Newly released documents show that President Donald Trump still has a direct connection to his business interests through a revocable trust. The trust is legally controlled by his oldest son and a longtime executive of the Trump Organization.
President Trump is the sole beneficiary of the trust and retains the legal power to revoke it at any time, according to documents obtained through a public records request. Published online by the investigative news service ProPublica, the documents show that the Donald J Trump Revocable Trust, tied to his social security number as the taxpayer identification number, was amended three days before his inauguration.
A January 27 letter to the Washington liquor board notes the new trustees of the trust, Donald Trump Jr. and Allen Weisselberg. The documents were filed with the Alcoholic Beverage Control Board in Washington in order to inform the board overseeing Trump’s D.C. hotel’s liquor licenses of the change in the business. The hotel opened last fall in the federally owned Old Post Office building, which has a provision in the lease that prohibits an elected official from benefiting from the property.

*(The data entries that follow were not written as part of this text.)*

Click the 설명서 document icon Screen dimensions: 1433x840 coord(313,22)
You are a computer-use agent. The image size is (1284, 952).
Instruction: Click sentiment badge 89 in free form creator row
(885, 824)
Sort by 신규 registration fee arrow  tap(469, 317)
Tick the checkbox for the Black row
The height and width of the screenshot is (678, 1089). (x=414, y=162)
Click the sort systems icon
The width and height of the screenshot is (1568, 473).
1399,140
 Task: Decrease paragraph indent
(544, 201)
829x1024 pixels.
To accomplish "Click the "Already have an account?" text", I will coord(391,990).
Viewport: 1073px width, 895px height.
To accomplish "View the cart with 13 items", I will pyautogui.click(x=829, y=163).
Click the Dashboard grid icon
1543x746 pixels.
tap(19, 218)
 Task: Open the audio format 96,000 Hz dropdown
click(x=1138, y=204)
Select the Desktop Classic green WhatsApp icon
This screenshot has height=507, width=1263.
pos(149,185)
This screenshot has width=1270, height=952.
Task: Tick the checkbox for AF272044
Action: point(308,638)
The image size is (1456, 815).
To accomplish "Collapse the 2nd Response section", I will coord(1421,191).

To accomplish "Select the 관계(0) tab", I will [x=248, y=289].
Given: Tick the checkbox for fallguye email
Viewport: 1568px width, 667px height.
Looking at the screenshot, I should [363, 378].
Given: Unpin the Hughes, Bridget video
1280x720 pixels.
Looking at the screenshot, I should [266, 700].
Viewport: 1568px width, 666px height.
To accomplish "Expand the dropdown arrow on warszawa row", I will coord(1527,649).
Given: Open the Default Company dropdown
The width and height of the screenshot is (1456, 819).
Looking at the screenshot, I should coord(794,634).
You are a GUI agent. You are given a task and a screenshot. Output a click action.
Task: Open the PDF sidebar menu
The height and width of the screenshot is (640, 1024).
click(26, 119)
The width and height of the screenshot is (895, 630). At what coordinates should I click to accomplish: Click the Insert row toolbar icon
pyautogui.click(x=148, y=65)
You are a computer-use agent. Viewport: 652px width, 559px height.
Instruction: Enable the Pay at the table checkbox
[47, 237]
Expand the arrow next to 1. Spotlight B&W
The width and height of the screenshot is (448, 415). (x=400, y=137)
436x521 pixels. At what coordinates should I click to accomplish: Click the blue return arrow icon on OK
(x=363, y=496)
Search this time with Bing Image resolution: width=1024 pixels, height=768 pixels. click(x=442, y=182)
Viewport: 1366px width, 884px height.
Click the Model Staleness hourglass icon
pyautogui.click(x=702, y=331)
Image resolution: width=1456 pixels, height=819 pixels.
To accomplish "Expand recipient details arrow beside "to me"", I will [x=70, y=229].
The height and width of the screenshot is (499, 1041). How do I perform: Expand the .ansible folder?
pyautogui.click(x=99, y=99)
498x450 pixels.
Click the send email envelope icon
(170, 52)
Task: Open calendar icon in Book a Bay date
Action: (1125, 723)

The trust’s purpose, according to the documents, is “to hold assets for the exclusive benefit of Donald J. Trump,” who “has the power to revoke the Trust.” The trust contains a mixture of cash from Trump’s sale of stock over the summer, as well as his physical and intellectual properties–including the Trump Tower in New York, Mar-a-Lago in Florida, and branding rights.
Ethics advisors that served under Barack Obama and George W. Bush have said that Trump has not properly distanced himself from potential conflicts of interest. While he has promised he will build a wall between him and his businesses, he retains ownership of it and will personally benefit if the business profits from decisions made by his administration.
Previous presidents have set the precedent to sell off their holdings and place the cash into a truly blind trust, not overseen by a family member before taking office, though there is not legal requirement to do so.